Reputation: 4411
Let's say I have a webpage that displays songs. And let's say there are public and private songs. Public songs are available for everyone to see, while private songs are songs that a certain user has created and are only available for him to see. So the user should only see those songs with the owner_id == NULL and owner_id == currently_logged_in_user_id (his own id)
Model:
import ....
class Song(models.Model):
name = models.CharField(max_length=100)
duration = models.IntegerField(max_length=15)
owner = models.ForeignKey(settings.AUTH_USER_MODEL, null=True, blank=True)
def __unicode__(self):
return self.name
View:
from django.shortcuts import render, redirect, get_object_or_404
from django.contrib.auth.decorators import login_required
from songapp.models import Song
from songapp.forms import SongInfoForm
@login_required
def song_info(request):
song = get_object_or_404(Box)
song_status = song.get_status()
form = SongInfoForm(initial={'song_list': song.song_list})
return render(request, 'songapp/song_info.html',
{'form': form, 'song': song, 'song_status': song_status})
Form:
from django import forms
from django.forms import ModelChoiceField
from songapp.models import Song
class SongInfoForm(forms.Form):
--> selected_songs = Song.objects.filter(owner=None) | Song.objects.filter(owner=3)
song_list = ModelChoiceField(queryset=selected_songs, required=False)
Note the line with the arrow in the Form file. This is where the problem lies. The code works now, but the
(owner = 3)
is hardcoded. I know for a fact that my users id is 3. But I want it to work properly. It should be something like this:
(owner = currently_logged_in_user.id)
I'm still very new to Django and Python and I don't know how to pass the users id to the SongInfoForm FormModel.
Upvotes: 3
Views: 4628
Reputation: 4411
I've figured it out.
In views.py change:
form = SongInfoForm(initial={'song_list': song.song_list}, user=request.user)
And thanks to the answers before and this example django form: Passing parameter from view.py to forms gives out error I've came up with this, and it works like a charm.
In forms.py
class SongInfoForm(forms.Form):
def __init__(self, *args, **kwargs):
user = kwargs.pop('user')
super(SongInfoForm, self).__init__(*args, **kwargs)

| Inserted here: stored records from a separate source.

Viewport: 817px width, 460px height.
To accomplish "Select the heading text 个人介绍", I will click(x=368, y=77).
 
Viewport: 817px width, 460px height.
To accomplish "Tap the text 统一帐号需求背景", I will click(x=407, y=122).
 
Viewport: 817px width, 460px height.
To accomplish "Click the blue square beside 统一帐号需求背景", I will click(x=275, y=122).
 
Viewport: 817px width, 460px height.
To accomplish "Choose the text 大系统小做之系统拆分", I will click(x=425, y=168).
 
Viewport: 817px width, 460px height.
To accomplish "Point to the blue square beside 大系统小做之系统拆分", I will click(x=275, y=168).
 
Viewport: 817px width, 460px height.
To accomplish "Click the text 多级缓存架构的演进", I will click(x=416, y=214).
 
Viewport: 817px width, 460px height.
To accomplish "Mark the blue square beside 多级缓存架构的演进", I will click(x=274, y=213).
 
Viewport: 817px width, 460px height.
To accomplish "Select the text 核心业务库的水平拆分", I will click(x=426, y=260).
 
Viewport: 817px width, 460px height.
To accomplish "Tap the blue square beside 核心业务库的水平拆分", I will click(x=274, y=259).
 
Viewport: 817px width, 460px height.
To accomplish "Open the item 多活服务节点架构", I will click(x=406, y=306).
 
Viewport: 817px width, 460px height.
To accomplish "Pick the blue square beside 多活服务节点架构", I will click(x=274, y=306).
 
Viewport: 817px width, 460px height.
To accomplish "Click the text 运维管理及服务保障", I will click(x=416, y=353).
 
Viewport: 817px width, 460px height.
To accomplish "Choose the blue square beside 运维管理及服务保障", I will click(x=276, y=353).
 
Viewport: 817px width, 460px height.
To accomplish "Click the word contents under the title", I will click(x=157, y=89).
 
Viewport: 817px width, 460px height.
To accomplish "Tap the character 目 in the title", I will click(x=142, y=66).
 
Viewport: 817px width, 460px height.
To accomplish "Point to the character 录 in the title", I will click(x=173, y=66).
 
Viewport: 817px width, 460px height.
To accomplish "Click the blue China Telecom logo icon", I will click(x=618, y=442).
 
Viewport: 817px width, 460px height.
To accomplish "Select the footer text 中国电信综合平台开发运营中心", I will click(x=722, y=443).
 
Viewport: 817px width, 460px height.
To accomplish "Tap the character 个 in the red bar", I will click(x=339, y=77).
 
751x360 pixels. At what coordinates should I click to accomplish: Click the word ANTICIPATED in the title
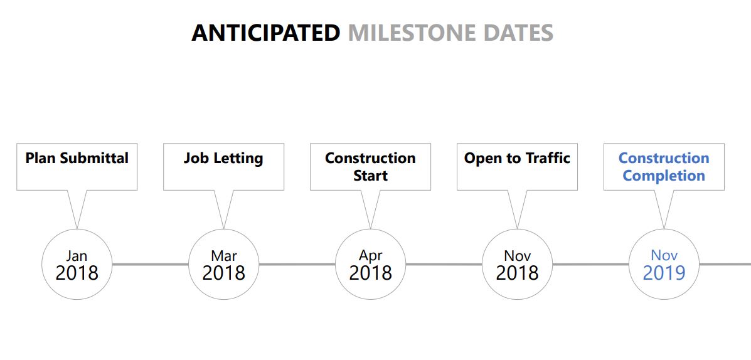point(266,33)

self.fields['song_list'] = forms.ModelChoiceField(queryset=Song.objects.filter(owner=None) | Song.playlist.objects.filter(owner=user), required=False)
Upvotes: 5
Reputation: 395
OK, my bad. Didn't read enought to see problem lies in the form, But according to this post: https://stackoverflow.com/a/5122029/2695295 you could rewrite your for like this:
class SongInfoForm(forms.Form):
def __init__(self, user, *args, **kwargs):
self.user = user
super(SongInfoForm, self).__init__(*args, **kwargs)
selected_songs = Song.objects.filter(owner=None) | Song.objects.filter(owner=user.id)
song_list = ModelChoiceField(queryset=selected_songs, required=False)
and then in view create your form like this:
form = SongInfoForm(request.user, initial={'song_list': song.song_list})
this way form object should have access to user.